YOUR GOAL -
Return the following from the records below: each line, word for word, starting with the line that contains "Click the scissors" and going on through the line that contains "Given: View logs for the postgres container", with nothing outside that range.

Dataset entries
"""
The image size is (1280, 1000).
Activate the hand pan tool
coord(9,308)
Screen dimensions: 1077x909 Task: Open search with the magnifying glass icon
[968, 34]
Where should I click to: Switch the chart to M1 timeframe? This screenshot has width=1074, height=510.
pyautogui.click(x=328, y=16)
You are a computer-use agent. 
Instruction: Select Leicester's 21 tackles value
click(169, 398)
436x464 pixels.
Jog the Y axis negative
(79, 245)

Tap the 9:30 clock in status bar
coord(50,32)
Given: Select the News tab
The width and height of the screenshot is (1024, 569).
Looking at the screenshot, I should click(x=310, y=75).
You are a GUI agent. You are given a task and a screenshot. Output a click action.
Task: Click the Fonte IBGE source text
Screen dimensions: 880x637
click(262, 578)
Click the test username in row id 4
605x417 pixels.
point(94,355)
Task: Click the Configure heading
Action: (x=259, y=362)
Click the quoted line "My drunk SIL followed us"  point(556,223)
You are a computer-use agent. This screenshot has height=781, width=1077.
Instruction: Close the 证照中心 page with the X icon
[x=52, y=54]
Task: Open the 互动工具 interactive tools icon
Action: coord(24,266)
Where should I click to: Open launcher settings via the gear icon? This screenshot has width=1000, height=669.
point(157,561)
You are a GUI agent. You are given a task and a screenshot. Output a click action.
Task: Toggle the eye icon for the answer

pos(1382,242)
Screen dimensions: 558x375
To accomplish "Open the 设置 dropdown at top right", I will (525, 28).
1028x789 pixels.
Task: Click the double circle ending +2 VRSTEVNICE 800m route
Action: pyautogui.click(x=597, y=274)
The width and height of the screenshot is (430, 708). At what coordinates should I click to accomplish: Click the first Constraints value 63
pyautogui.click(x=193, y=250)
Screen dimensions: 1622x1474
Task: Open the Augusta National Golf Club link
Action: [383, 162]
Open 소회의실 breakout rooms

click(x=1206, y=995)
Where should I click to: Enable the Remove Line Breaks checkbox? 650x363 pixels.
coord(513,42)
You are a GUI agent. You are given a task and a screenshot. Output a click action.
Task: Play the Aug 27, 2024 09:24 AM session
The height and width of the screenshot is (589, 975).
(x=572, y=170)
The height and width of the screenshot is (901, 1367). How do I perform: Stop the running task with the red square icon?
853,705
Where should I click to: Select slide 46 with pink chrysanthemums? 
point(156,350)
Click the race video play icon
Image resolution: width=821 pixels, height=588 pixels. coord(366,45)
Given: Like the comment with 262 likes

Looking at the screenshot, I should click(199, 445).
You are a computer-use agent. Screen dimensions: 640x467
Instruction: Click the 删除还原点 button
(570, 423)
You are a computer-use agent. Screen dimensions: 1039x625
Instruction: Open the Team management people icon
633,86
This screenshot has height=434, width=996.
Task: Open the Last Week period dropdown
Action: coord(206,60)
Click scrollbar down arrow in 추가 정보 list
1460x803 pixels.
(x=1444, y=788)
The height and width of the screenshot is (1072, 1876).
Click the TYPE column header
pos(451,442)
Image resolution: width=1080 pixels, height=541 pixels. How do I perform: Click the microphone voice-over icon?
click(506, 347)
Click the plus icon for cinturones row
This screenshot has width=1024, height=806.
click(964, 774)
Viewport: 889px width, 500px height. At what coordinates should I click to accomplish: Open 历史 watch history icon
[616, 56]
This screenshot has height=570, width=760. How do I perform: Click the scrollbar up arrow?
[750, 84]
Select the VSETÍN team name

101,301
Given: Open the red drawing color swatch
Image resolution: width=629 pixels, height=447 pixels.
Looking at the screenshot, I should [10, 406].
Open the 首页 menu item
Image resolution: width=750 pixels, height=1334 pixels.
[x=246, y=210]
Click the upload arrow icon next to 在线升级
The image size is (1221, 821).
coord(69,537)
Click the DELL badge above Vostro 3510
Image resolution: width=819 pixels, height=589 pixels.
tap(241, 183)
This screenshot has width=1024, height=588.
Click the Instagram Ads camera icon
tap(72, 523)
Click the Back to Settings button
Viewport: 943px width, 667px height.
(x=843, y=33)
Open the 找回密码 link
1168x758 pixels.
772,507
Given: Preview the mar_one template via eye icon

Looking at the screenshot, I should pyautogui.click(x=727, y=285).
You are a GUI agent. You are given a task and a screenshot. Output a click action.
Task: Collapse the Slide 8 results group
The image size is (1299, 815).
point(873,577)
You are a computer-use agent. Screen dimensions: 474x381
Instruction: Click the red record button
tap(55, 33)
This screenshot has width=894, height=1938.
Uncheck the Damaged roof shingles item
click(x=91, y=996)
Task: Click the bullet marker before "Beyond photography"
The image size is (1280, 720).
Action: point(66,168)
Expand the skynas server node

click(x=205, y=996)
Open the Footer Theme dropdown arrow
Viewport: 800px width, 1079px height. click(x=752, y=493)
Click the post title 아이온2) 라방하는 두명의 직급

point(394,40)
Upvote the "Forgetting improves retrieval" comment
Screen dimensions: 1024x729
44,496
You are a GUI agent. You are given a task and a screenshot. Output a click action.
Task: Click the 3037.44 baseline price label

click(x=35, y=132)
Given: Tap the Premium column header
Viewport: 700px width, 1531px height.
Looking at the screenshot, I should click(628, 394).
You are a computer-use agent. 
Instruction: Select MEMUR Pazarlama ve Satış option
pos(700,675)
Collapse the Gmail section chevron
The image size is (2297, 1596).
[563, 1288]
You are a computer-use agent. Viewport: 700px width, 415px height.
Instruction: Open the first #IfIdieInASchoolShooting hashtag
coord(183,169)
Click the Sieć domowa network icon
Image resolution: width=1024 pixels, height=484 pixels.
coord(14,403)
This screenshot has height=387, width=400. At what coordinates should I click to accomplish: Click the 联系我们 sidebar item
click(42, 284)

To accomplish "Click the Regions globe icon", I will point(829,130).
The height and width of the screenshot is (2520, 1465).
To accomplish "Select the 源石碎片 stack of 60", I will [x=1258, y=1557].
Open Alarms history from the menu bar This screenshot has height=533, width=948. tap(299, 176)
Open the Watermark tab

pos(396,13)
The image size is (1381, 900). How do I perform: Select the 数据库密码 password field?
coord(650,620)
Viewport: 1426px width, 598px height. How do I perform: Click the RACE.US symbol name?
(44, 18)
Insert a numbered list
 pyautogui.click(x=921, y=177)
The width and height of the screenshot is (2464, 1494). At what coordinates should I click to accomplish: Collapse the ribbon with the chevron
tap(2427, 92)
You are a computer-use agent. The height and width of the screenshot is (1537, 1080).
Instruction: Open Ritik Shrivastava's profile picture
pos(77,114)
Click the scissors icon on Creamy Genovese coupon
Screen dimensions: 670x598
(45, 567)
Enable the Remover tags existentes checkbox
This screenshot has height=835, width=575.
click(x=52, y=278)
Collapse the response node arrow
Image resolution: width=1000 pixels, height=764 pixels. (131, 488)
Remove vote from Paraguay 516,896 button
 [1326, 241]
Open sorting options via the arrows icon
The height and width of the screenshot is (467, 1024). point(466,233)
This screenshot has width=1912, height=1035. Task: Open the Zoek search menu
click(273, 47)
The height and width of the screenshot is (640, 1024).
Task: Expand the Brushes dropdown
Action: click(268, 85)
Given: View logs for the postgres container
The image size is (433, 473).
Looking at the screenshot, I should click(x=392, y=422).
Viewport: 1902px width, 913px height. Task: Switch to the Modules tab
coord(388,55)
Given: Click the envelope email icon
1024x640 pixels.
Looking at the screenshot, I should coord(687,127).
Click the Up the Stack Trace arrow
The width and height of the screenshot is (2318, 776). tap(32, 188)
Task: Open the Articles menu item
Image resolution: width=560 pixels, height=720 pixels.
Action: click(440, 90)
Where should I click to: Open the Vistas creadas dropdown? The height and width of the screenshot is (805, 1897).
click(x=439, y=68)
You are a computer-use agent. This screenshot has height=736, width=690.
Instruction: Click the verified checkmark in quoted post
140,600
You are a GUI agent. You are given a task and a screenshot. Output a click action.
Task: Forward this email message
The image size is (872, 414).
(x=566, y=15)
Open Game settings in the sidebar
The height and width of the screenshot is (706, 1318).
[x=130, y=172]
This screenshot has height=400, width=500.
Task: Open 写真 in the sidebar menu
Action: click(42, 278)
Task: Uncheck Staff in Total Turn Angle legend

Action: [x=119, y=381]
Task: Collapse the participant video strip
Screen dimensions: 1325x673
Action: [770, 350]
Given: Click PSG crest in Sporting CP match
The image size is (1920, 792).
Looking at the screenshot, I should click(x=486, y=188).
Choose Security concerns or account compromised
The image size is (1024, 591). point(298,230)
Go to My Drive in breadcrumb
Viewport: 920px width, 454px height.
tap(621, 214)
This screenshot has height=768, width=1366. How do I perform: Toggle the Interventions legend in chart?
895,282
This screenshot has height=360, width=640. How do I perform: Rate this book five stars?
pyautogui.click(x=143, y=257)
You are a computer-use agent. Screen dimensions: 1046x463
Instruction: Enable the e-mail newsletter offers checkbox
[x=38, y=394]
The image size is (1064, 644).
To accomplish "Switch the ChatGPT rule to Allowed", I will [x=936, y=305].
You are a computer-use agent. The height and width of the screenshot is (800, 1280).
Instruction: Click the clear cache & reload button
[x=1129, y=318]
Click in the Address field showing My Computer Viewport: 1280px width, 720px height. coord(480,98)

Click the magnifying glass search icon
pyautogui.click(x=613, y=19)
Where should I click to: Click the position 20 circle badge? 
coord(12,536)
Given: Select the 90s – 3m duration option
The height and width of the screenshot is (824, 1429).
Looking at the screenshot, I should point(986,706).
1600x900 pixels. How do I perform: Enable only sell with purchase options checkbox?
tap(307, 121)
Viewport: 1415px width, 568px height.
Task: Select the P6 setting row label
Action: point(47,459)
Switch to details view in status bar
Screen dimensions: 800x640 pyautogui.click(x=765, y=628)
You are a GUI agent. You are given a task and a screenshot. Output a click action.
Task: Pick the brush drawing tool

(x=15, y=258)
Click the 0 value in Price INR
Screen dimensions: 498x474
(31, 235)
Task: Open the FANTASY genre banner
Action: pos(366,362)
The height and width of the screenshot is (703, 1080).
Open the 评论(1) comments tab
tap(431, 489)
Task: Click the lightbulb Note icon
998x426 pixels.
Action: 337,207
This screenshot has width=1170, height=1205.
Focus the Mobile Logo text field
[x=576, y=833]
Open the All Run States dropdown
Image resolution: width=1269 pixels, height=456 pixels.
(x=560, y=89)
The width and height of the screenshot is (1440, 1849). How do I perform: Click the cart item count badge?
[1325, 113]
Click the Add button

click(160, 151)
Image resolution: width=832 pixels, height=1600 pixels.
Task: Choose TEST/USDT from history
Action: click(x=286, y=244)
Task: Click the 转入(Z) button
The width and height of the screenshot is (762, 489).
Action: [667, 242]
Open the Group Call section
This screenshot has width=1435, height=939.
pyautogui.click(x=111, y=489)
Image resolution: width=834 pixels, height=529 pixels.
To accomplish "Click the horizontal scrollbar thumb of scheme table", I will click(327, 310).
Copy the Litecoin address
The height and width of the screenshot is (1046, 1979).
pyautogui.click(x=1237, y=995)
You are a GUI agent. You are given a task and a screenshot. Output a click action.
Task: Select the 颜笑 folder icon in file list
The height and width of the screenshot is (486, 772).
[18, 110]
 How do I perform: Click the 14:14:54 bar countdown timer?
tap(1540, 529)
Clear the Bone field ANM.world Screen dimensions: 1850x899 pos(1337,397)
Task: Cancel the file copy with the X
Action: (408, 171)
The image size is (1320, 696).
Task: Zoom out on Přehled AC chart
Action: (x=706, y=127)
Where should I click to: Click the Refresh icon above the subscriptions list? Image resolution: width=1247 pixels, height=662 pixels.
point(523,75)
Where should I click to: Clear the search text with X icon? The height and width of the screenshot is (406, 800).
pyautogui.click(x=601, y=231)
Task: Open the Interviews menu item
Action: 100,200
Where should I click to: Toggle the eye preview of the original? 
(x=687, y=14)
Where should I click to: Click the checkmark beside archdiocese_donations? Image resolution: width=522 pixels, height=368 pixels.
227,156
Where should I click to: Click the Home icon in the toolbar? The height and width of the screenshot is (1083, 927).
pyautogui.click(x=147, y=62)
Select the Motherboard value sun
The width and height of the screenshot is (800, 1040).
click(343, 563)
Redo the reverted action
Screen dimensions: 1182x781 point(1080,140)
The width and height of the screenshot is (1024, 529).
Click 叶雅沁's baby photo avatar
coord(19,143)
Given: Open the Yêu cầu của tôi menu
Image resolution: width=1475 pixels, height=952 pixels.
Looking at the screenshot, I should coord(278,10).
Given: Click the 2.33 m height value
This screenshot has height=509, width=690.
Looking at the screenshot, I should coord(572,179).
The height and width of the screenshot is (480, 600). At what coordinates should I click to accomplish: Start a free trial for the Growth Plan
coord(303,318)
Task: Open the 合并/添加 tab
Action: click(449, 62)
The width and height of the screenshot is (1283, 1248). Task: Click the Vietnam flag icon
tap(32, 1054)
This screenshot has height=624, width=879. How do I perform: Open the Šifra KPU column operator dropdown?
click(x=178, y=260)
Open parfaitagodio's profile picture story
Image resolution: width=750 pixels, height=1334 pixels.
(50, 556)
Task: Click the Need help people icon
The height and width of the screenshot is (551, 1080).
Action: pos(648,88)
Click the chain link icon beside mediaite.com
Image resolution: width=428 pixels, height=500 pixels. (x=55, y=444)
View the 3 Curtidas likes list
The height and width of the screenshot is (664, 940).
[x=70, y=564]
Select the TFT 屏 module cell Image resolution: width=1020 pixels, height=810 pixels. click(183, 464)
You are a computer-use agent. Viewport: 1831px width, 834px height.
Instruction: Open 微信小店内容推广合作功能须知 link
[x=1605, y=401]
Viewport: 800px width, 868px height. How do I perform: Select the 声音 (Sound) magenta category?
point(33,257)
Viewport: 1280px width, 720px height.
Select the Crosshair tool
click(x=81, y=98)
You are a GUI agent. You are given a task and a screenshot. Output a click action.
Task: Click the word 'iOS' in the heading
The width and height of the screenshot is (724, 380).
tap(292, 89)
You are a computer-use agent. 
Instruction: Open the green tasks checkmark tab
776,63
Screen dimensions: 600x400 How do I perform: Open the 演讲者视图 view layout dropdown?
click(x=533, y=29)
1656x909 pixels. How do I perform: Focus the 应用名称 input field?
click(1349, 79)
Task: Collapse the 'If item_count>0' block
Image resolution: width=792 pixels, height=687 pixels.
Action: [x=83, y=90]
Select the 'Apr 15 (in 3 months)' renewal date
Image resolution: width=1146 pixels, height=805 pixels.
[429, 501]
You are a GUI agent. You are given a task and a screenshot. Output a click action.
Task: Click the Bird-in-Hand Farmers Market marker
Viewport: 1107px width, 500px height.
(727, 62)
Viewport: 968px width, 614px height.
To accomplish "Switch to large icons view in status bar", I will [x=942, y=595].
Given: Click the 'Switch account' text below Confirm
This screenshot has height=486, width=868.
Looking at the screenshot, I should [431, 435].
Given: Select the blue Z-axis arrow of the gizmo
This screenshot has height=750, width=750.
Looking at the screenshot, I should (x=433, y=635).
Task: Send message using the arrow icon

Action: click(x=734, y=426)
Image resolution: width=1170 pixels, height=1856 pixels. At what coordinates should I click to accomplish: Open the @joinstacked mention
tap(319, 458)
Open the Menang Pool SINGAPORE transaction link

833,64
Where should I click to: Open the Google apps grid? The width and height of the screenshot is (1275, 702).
"""
WRITTEN RESPONSE -
Click the scissors icon on Creamy Genovese coupon
Screen dimensions: 670x598
(45, 567)
Enable the Remover tags existentes checkbox
This screenshot has height=835, width=575.
click(x=52, y=278)
Collapse the response node arrow
Image resolution: width=1000 pixels, height=764 pixels. (131, 488)
Remove vote from Paraguay 516,896 button
 [1326, 241]
Open sorting options via the arrows icon
The height and width of the screenshot is (467, 1024). point(466,233)
This screenshot has width=1912, height=1035. Task: Open the Zoek search menu
click(273, 47)
The height and width of the screenshot is (640, 1024).
Task: Expand the Brushes dropdown
Action: click(268, 85)
Given: View logs for the postgres container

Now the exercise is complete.